Ok everyone. I have a bit of a teaser for you. Try not to cheat, we can argue about the correct answer in a couple of days but for now give me your answers and tell me why.

Here goes...

Ok I have three cups and a £50 note. The money is under one of the cups. The game is simple. You have to guess which cup it is under. Cup 1, cup 2 or cup 3. Make your choice. After you choose a cup I then turn over one of the other 2 cups, showing it to be empty.

Now there are 2 cups left, the one you picked and one you didn't. Under one of the cups is £50.Now you can either stick with the one you chose or change your mind.

This is the test. Should you stick or swap to give yourself the best chance of winning?

Keegan

Keegan
Admin

Swap. I'll say why after more people have responded.

https://forum.boltonnuts.co.uk

jayjay23

jayjay23
Tony Kelly
Tony Kelly

Interesting. Yeah. Good idea. Everyone give a stick or swap answer before thay say their own reason why. Then we can compare notes afterwards.

Sluffy

Sluffy
Admin

Swap.

(the theory is based on that American Quiz show)

largehat

largehat
Frank Worthington
Frank Worthington

This was discussed in some detail on BA recently, and is also the subject of a chapter in the contemporary classic novel The Curious Incident of the Dog in the Night Time by Mark Haddon. It was also covered on the TV show Mythbusters.
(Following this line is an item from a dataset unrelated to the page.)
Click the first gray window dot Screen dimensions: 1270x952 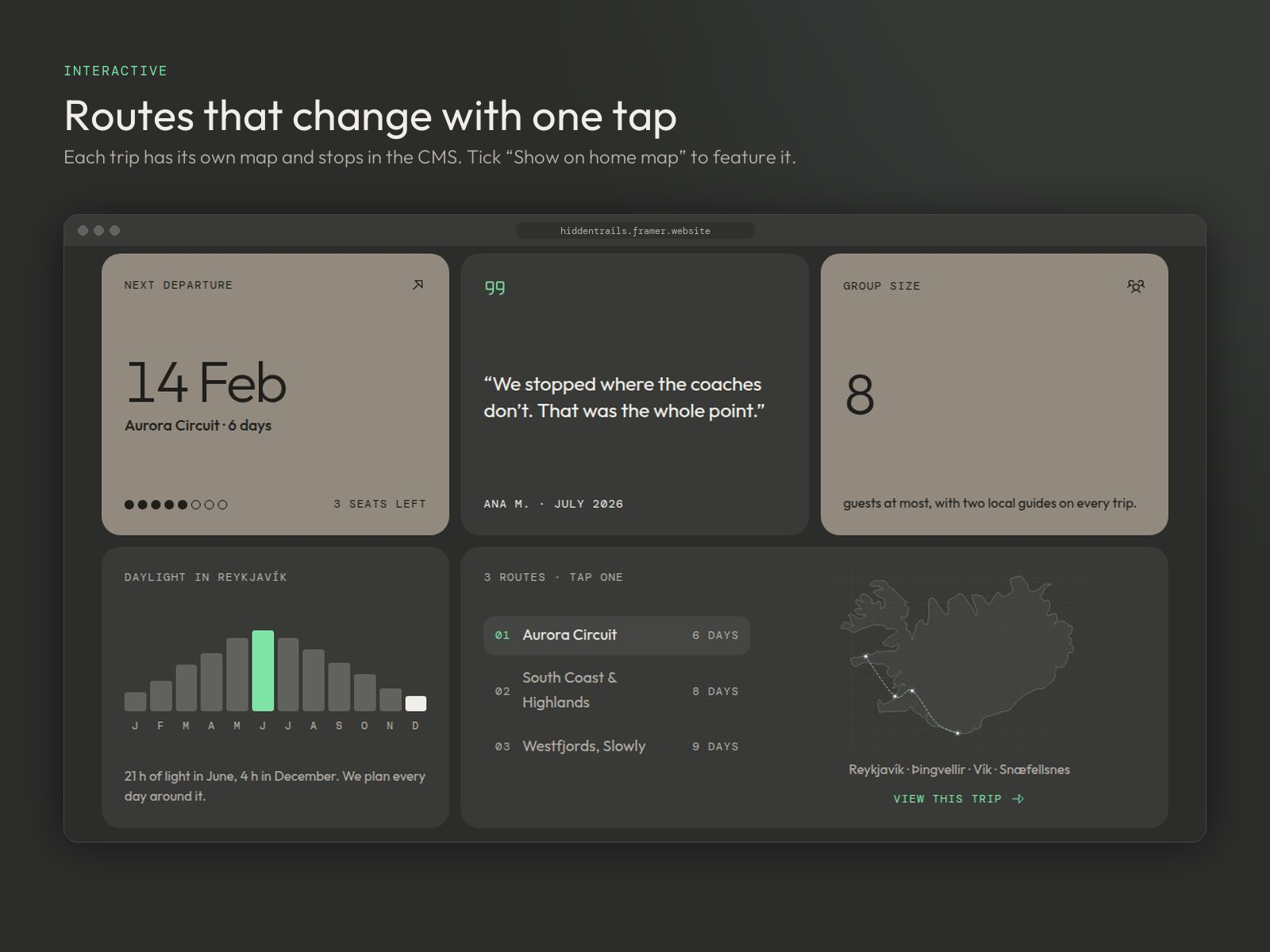[83, 230]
Intuitively it appears to be a 50/50 choice, and because people are stubborn, they tend to stick with their original choice.

Accounting for variable change, if you stick, you have the original 1/3 chance that you chose the correct cup in the first place. However, if you swap, you actually have a 2/3 chance that the cup you have swapped to has the £50 note in all along, because the host of the game knows where the £50 note is and has lifted up one of the two cups he knows the £50 is not under.
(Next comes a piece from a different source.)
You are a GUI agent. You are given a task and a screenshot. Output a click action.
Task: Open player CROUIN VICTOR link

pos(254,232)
This falls under a branch of mathematics known as game theory, popularised in the late twentieth century by John Forbes Nash, and this specific puzzle is called The Monty Hall Problem, named after a similar scenario on a US game show involving a series of three doors, two of which concealed a goat and one of which concealed the grand prize, a new car.

jayjay23

jayjay23
Tony Kelly
Tony Kelly

On BA? Did I start it on there too? I sometimes (no actually, often) do that. Memory like a... what is it?

largehat

largehat
Frank Worthington
Frank Worthington

No it came up in a discussion of the game show Deal or No Deal I started a few months back.

Someone was wondering if there was any merit in the idea that if you got down to 3 boxes in Deal or No Deal and were offered the chance to swap, then swap again on 2 boxes, did the notion that you should swap in 'Monty Hall' apply to that scenario.

The answer is the benefit of swapping does not apply to Deal or No Deal, it is a true 50/50 chance, because nobody knows where the money is.

jayjay23

jayjay23
Tony Kelly
Tony Kelly

So well done. You all seem to know the answer.
So just to clarify.

At the beginning when you pick a cup at random you have a 1 in 3 chance of getting it right. Which means that 2 out of three times you will pick the wrong cup first time. So the majority of the time you will pick an empty cup.
Which means that there is only one cup left that the game master can show to be empty. So the note must be under the cup neither of you has touched 2 out of three times.

Keegan

Keegan
Admin

I imagine largehat and azreal would either hit it off right away or come to fisticuffs.